## BEGIN RECORDS SUPPLIED
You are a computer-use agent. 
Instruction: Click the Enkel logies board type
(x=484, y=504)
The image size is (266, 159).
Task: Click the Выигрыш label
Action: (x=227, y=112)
## END RECORDS SUPPLIED
**STATED TASK:** Echo every line of the rows above word for word, with nothing changed.

**OUTPUT OF THE EXERCISE:**
You are a computer-use agent. 
Instruction: Click the Enkel logies board type
(x=484, y=504)
The image size is (266, 159).
Task: Click the Выигрыш label
Action: (x=227, y=112)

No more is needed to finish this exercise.